Here’s another article Lucy and I did for the English edition of Ha’aretz this weekend.

NORFOLK – Camping in a field, in the rain, in the shadow of a coal-fired power station in southern England, is probably not most people’s idea of a fun holiday excursion. This description, however, belies the excitement of becoming part of the United Kingdom’s newest and most rapidly growing social movement.

At first sight, the Camp for Climate Action, which took place earlier this month in Kent, seemed like a festival of activism, with over 3,000 participants and dozens of workshops, political demonstrations, music, films and a level of discussion that one British MP on hand described as “more sophisticated and informed than the Houses of Parliament.” Yet what the Climate Camp really represented was a glimpse at the kind of egalitarian social relations, small-scale technologies and fundamental change of attitudes toward energy use that may well be our only way to avert dangerous climate change and to cope with the recent peak in oil production.

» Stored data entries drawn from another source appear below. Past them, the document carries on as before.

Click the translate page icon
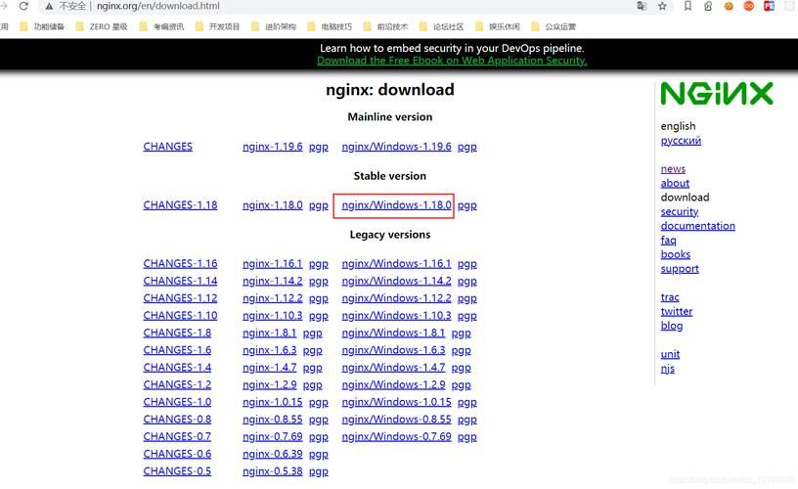 [642, 6]
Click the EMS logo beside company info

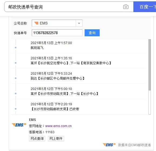point(19,125)
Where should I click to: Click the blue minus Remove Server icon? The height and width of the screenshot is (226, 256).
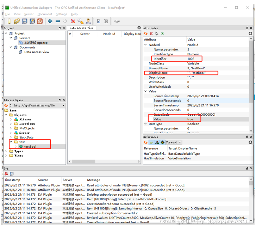(57, 22)
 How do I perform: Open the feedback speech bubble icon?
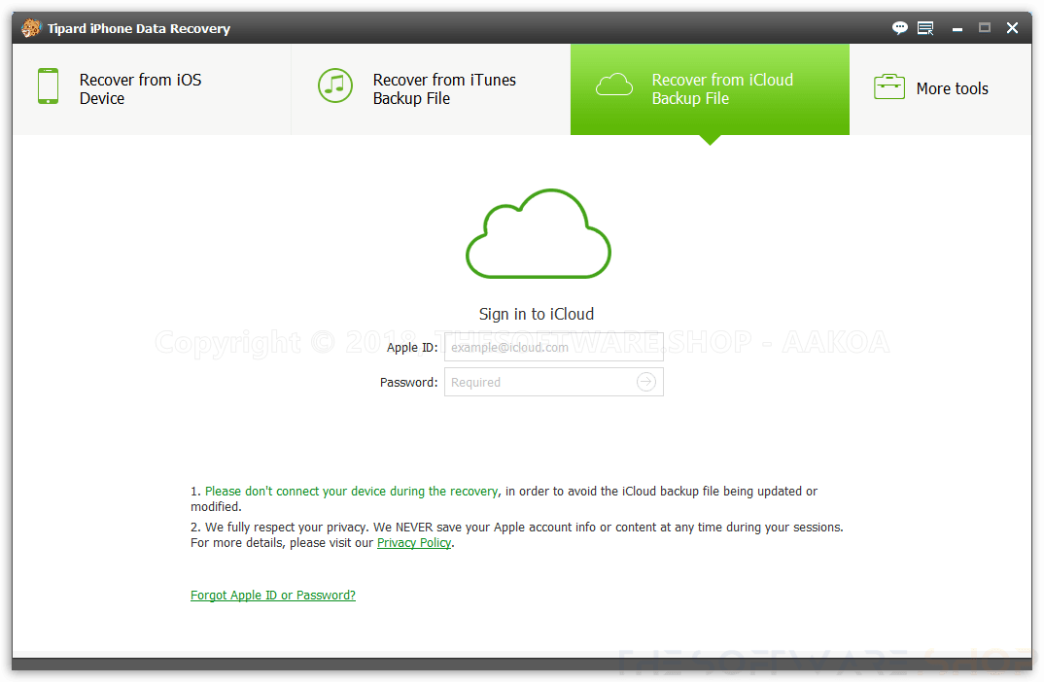coord(899,28)
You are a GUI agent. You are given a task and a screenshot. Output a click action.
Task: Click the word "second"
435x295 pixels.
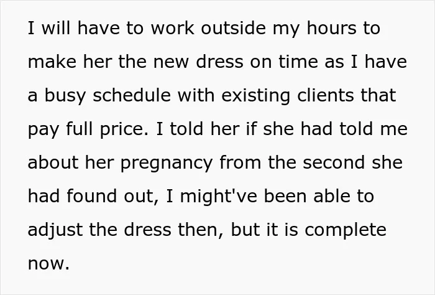tap(334, 162)
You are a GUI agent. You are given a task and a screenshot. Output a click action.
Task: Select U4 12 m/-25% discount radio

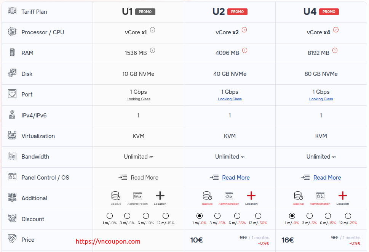click(x=348, y=216)
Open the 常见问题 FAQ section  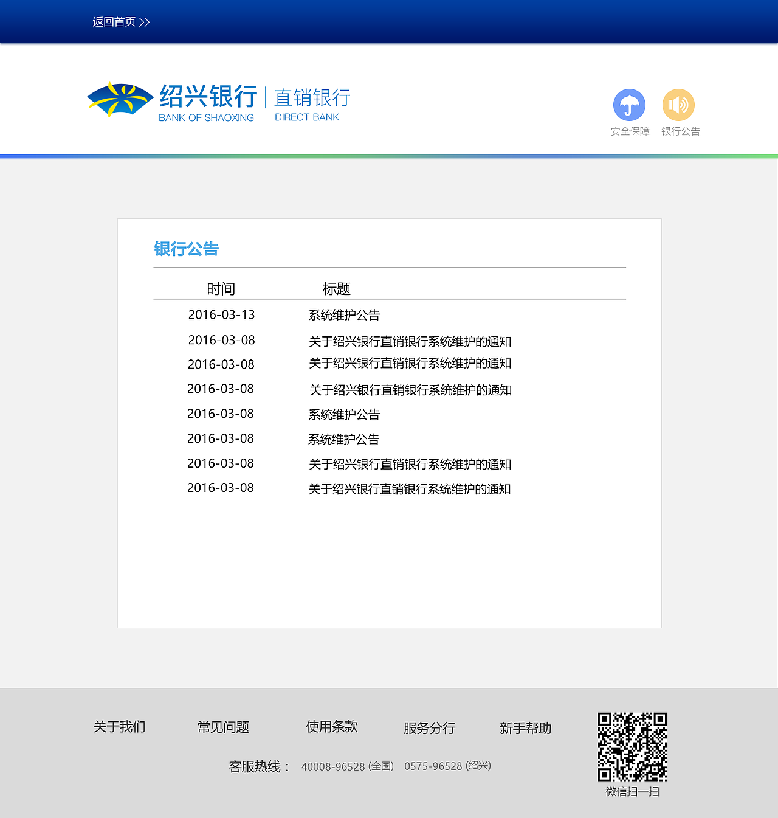coord(223,726)
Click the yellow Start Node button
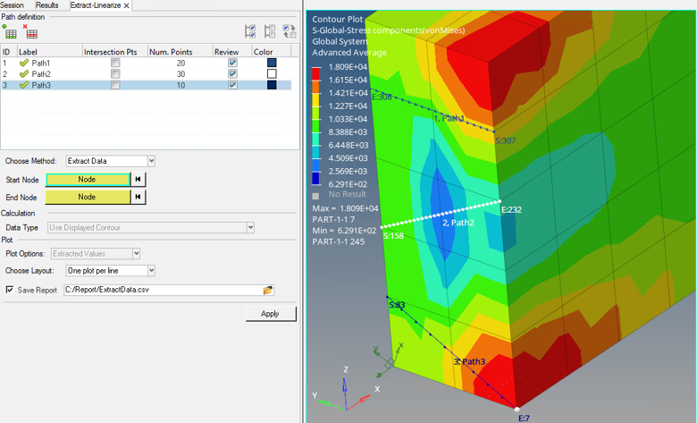697x423 pixels. point(87,180)
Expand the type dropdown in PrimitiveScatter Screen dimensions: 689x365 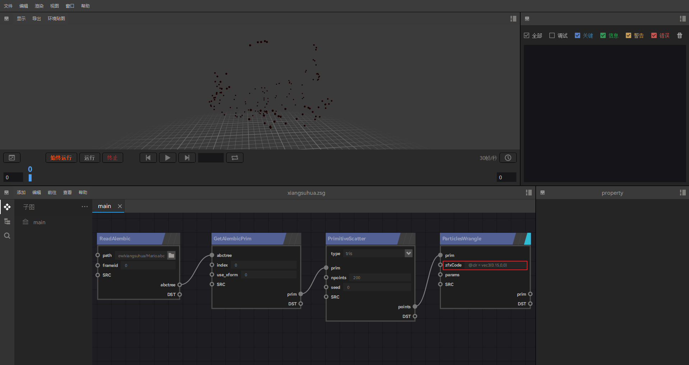[408, 253]
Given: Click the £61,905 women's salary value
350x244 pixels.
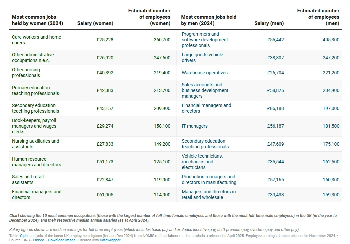Looking at the screenshot, I should coord(105,195).
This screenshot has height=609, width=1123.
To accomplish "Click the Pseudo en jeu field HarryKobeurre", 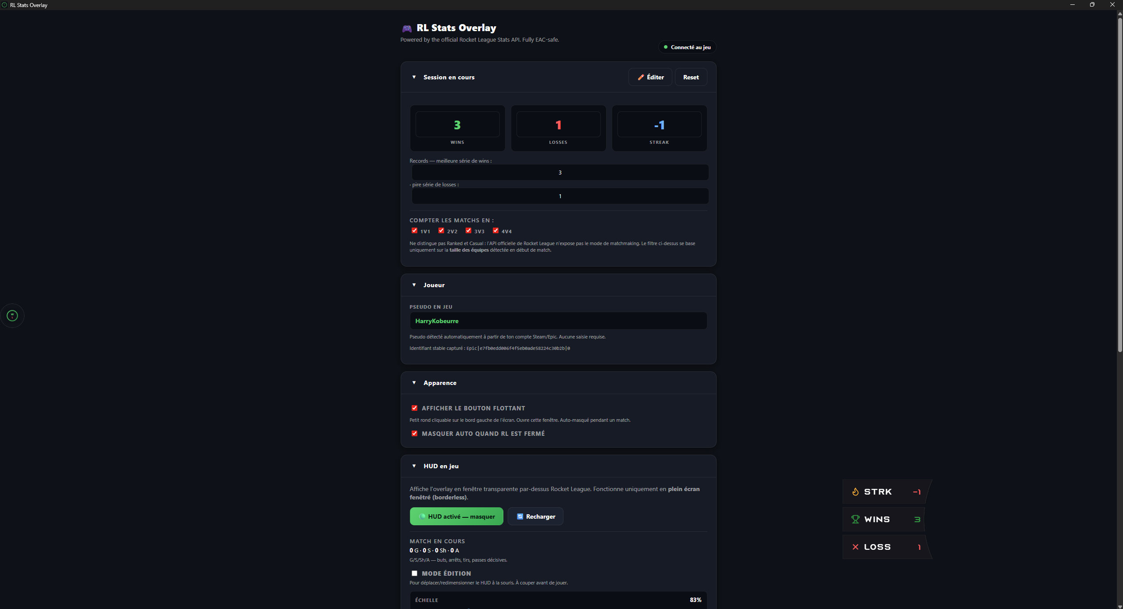I will pyautogui.click(x=558, y=321).
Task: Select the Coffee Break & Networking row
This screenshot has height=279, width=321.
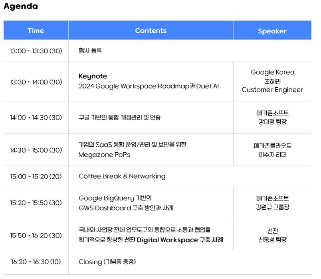Action: (x=122, y=176)
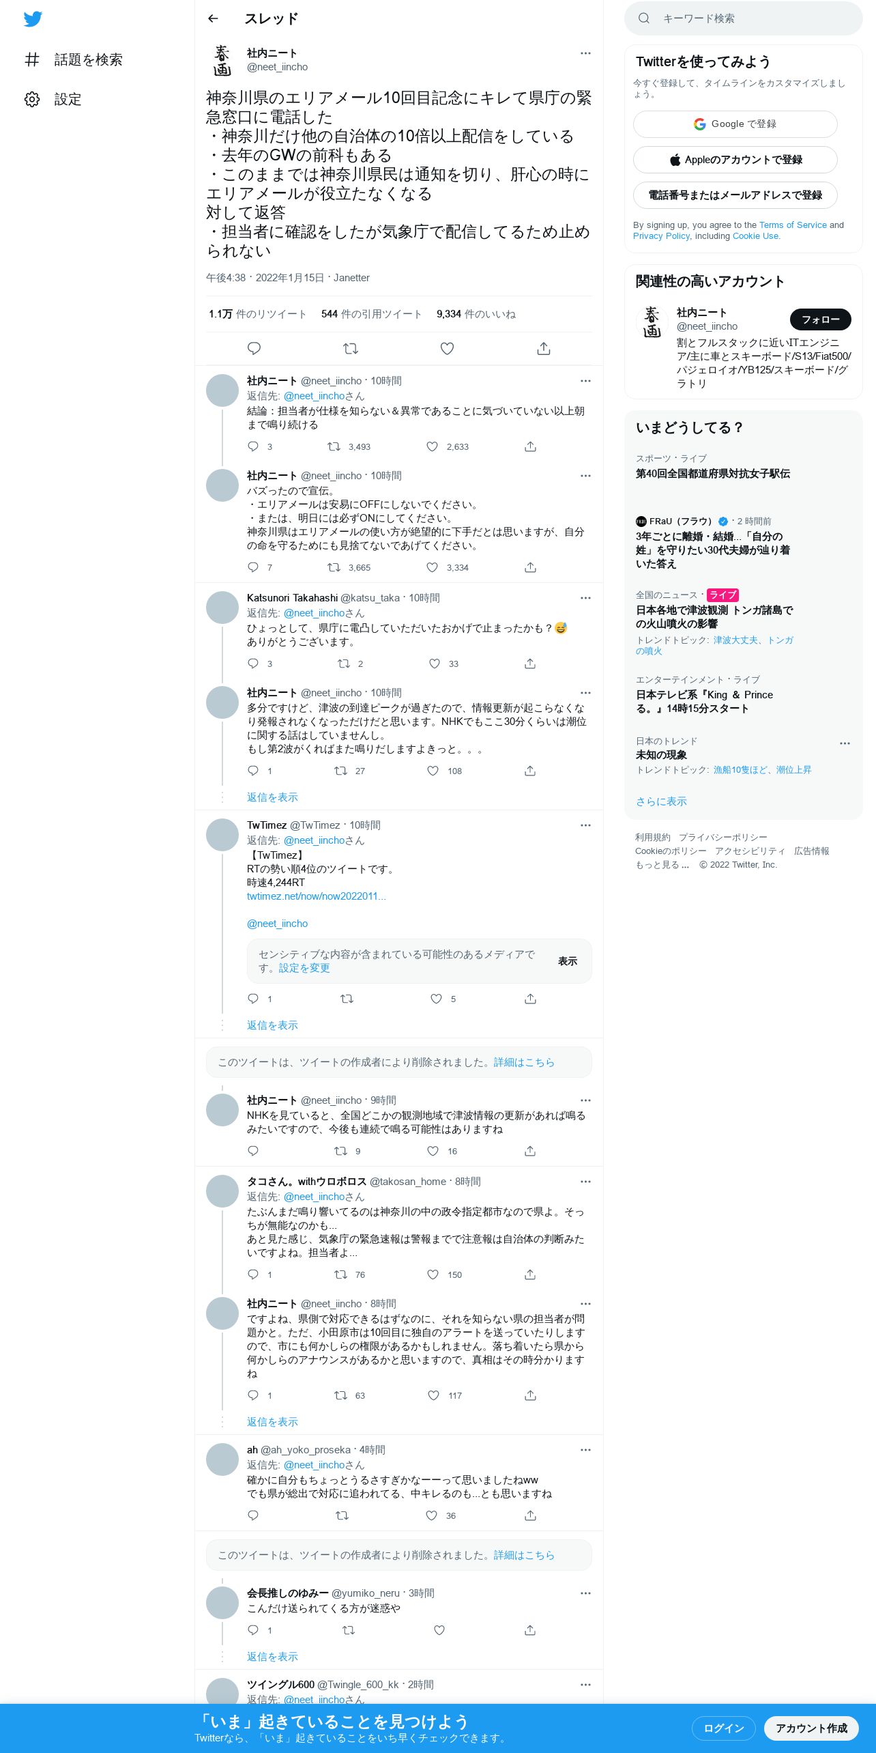Open share icon on the main tweet
The image size is (876, 1753).
[x=544, y=349]
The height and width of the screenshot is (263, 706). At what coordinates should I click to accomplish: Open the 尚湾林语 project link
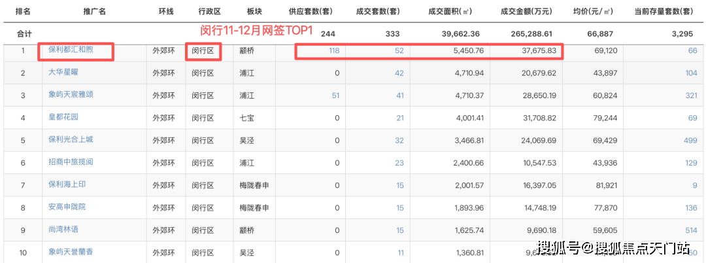[x=63, y=230]
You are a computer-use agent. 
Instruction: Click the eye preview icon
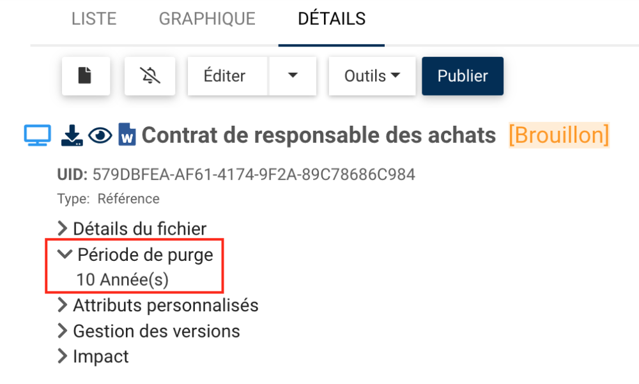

The grass-roots climate movement in the U.K. is in part an expression of frustration with the British government’s lack of meaningful action. While Britain may be talking the talk on the international stage, the latest battle revolves around plans to build two new coal-fired power stations at Kingsnorth. These would guarantee that the country does not meet its greenhouse gas reduction targets, as established in 1997 by the Kyoto Protocol.

As oil prices soar, coal, which emits the most CO2 on combustion, seems far more cost-effective. New coal mines are opening worldwide, from the United States to China. The Kingsnorth plants would be Britain’s first new coal plants in 20 years, and are likely to be the first of a new generation. While the power station is expected to emit 8 million tons of carbon dioxide a year, energy supplier E.ON spins it as “clean coal” – promising that in the future, carbon capture and storage (CCS) technology will be installed to absorb the emissions. The problem is that this much trumpeted “clean coal” technology, according to EU calculations, will not be commercially viable until 2020, with a further decade required to install CCS in all existing power stations, at the staggering cost of 600,000 euros per megawatt of capacity. As a result, any proposed coal-fired station would still emit huge amounts of CO2 until CCS technologies arrive, if they ever do.

Meanwhile, Israel is also applying the same short-term and irresponsible thinking in giving the go-ahead for a new coal-fired power station in Ashkelon, without even the false promise of CCS.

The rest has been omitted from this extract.